Séquestration du carbone, mais avec quels impacts ?
Christhell Andrade Diaz, doctorante sur les stratégies de bioéconomie durable (Université de Manabi et Insa Toulouse) appuie : « Quand on applique du biochar dans le sol, 80 % du carbone est séquestré pour 100 ans. » Pour autant, ce n’est pas parce qu’on met du biochar dans le sol que l’on réussit le pari de la séquestration du carbone. Aïcha El Khamlichi, coordinatrice technique produits biosourcés à l’Ademe, rebondit : « Il faut regarder quelle biomasse est utilisée, quel procédé est mis en œuvre… » La doctorante soutient le conseil de « valoriser le biochar comme un coproduit. » Dans cette logique, le process fournit de l’énergie en séquestrant du carbone, sans quoi, « le bilan global n’est pas si bon. »

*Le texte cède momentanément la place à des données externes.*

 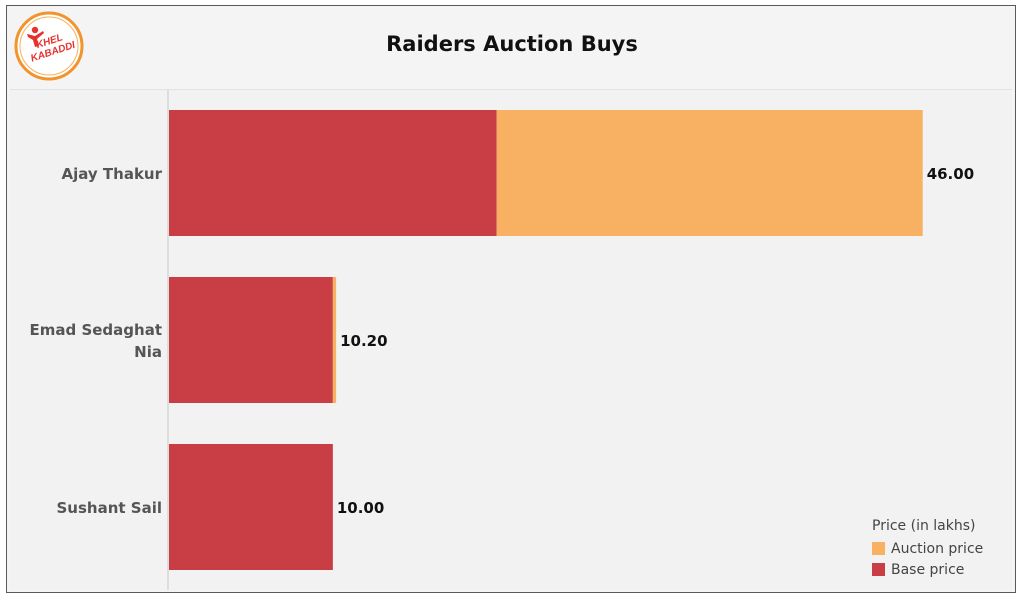 I want to click on total-label-1: 10.20, so click(x=364, y=341).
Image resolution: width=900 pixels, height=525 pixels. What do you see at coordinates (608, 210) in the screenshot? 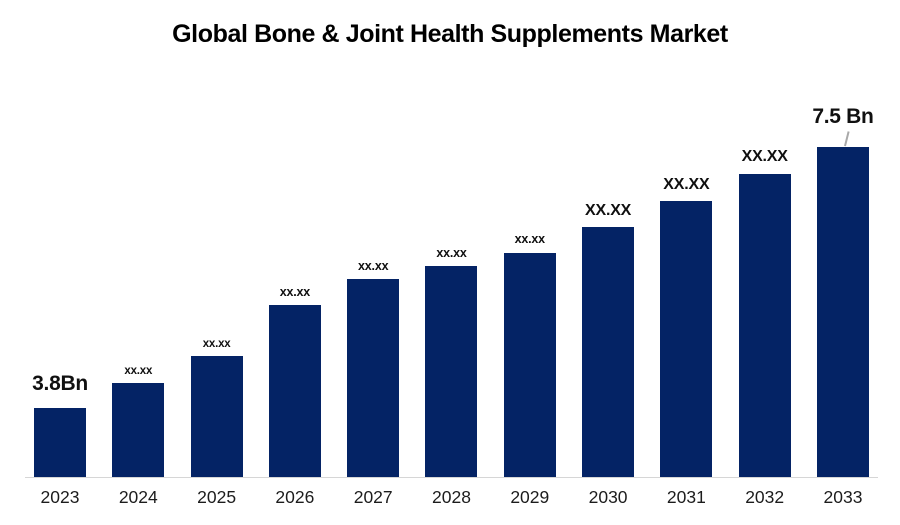
I see `value-label-2030: XX.XX` at bounding box center [608, 210].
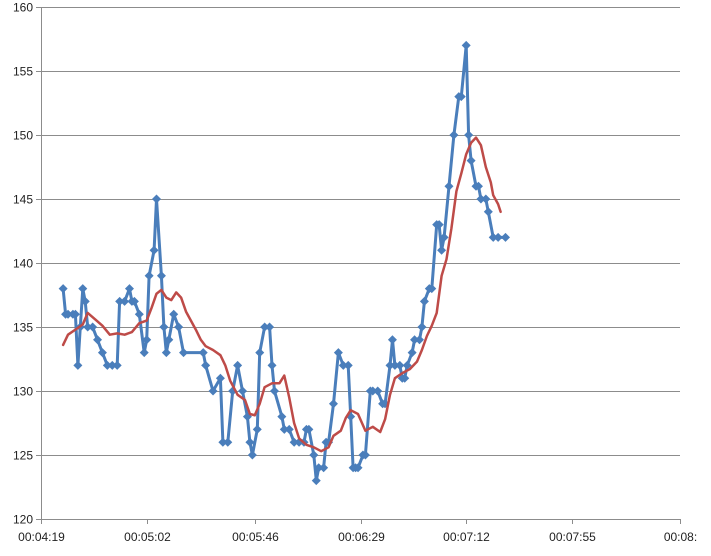 Image resolution: width=711 pixels, height=556 pixels. Describe the element at coordinates (23, 328) in the screenshot. I see `y-tick-label: 135` at that location.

Lionel Limousy, directeur de l’institut Carnot Mica, va plus loin : « Le retour au sol du biochar uniquement pour la séquestration de carbone, c’est aberrant. L’effet est indéniable, mais il y a d’autres voies à regarder. » Et l’expert veut voir le biochar dans ce cas plutôt comme un matériau fonctionnel qui apporte de réelles propriétés d’amendement. « Peut-être que le retour au sol n’est pas la plus importante des valeurs ajoutées pour un biochar », commente Marc Le Treïs. Et la multitude de fonctionnalités envisageable « pose aussi clairement la question des qualités. »
Du biochar dans le Cognac
Sur le domaine viticole Boinaud, « le biochar pourrait être un véritable atout pour lutter contre le stress hydrique », envisage Sophie Deterre, responsable conception-développement de Maison Boinaud. Le producteur de Cognac signait fin 2022 un partenariat avec Carbonloop, pour installer sur son site une unité de production de gaz et de cogénération.

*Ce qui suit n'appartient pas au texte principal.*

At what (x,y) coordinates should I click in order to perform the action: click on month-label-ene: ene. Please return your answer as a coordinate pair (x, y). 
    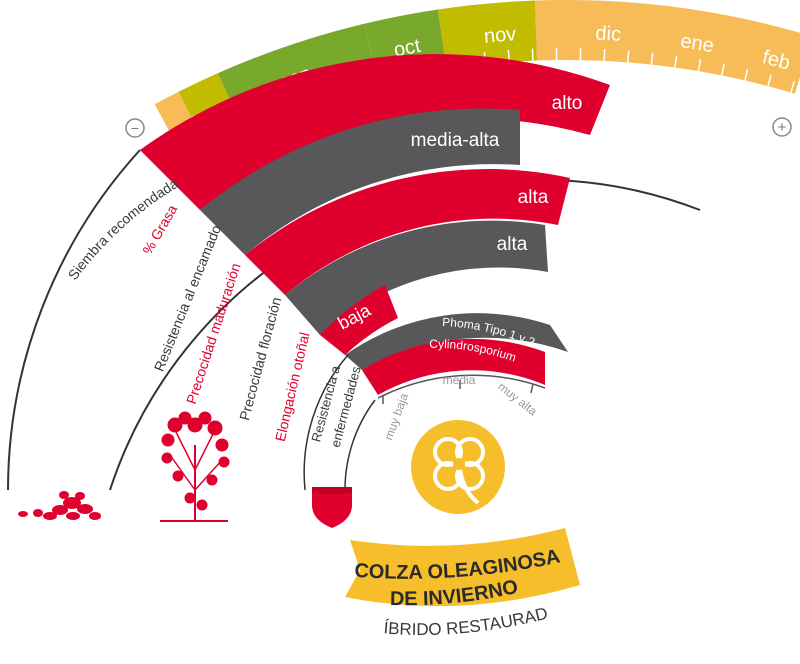
    Looking at the image, I should click on (697, 44).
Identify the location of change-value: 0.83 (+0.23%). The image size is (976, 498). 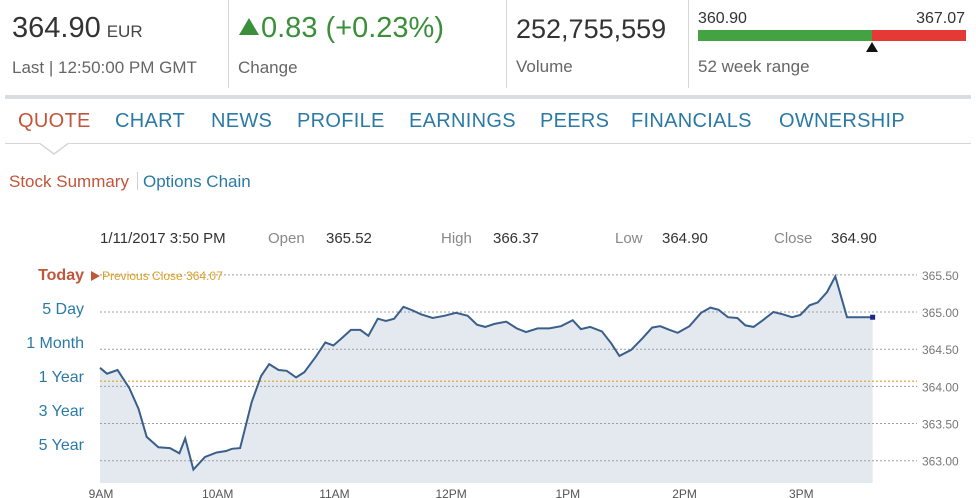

« L’électricité et la chaleur seront valorisées sur place, par Maison Boinaud », explique la directrice générale de Carbonloop, Claire Chastrusse. En amont du process, Maison Boinaud fournit la biomasse. En aval, ce sont aussi ses vignes qui valoriseraient le biochar. Le domaine en escompte des effets agronomiques, facilitant notamment l’atteinte de son objectif d’une production ‘zéro phyto’ d’ici 2030.
Ces espoirs se fonderaient entre autres sur des premiers résultats d’études en Toscane, démontrant l’intérêt d’un biochar pour lutter contre le stress hydrique de vignes. Avec le biochar, l’étude italienne constate « une augmentation du rendement. La disponibilité de l’eau était supérieure de 45 %. Il y avait plus de grappes. Et c’est sans impacter la qualité », rapporte Claire Chastrusse, en évoquant en même temps des effets bénéfiques de décompactage du sol ou d’élévation de son pH.
Difficile d’extraire un biochar intégré dans un sol
En France aussi, des essais dévoilent des bénéfices concrets, déjà dans le domaine de la dépollution. Domenico Morabito montre par exemple la photo d’un terrain « où rien ne poussait depuis 100 ans. On est parti d’un sable riche en plomb, on était à 20 g/kg, et en arsenic. Grâce à l’utilisation de ces biochars, nous avons réussi à y implanter des végétaux », narre le maître de conférences à l’université d’Orléans.
Maud Tragin, chargée d’expérimentation à Astrodhor, alerte néanmoins : « Il est très difficile d’extraire un biochar intégré dans un sol. S’il n’a pas l’effet escompté, on peut très bien constater un effet dépressif et à long terme sur la parcelle. » Devant le besoin d’éclairages, le biochar n’a pas fini d’animer les mondes scientifique comme économique. Jacques Bernard (référent bois et économie circulaire à Aile) remarque en effet : « À notre salon de l’énergie Bio360, le mot biochar n’existait pas avant 2020. À la dernière édition, nous avions 63 exposants autour de ce sujet. »
2023 : année des premières assises nationales des biochars
Aile, B2E et Unilasalle organisaient en mars, à Rennes, les assises nationales des biochars. Elles concrétisent les travaux du programme européen Interreg Three C qui se consacrait au développement des filières de charbons bio-sourcés, durables et respectueux des enjeux climatiques.